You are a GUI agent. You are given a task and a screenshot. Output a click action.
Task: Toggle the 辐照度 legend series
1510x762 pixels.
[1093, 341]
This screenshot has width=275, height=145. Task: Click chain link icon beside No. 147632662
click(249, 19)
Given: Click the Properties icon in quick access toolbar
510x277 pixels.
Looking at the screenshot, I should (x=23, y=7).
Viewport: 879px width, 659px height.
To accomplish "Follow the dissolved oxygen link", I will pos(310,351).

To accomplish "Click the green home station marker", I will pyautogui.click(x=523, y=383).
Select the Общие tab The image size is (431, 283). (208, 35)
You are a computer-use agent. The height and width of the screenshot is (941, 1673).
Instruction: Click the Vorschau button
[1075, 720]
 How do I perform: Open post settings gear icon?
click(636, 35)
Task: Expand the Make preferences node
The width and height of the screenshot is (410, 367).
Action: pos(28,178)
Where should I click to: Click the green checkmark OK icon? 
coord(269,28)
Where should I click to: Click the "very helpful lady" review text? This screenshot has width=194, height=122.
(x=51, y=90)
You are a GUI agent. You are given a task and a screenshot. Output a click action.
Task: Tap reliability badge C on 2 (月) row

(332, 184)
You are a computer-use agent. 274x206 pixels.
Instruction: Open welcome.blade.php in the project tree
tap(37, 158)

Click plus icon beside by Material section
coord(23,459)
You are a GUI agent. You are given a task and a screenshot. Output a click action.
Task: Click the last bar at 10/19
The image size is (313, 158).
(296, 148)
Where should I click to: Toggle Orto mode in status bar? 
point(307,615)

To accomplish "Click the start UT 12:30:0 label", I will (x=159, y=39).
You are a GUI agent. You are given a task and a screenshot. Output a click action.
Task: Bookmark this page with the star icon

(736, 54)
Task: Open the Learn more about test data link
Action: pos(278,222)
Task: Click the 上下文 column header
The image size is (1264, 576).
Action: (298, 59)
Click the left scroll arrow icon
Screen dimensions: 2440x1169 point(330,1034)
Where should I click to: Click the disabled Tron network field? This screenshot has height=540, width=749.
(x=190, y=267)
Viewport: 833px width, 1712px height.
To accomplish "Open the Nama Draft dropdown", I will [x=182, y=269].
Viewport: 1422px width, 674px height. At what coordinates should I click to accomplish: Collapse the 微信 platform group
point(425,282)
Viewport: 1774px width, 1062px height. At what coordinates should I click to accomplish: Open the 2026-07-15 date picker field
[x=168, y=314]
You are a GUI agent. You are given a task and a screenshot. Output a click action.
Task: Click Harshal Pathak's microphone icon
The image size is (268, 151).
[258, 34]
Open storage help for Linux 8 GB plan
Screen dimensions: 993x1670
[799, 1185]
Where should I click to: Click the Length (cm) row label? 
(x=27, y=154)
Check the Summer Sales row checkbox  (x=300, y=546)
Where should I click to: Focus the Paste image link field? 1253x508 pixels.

**Objective**. Can you repeat the records from the line with "Check the Summer" through the end, switching "Summer Sales" to "Winter Sales" and changing nothing else?

**Answer to the task**.
Check the Winter Sales row checkbox  (x=300, y=546)
Where should I click to: Focus the Paste image link field? 1253x508 pixels.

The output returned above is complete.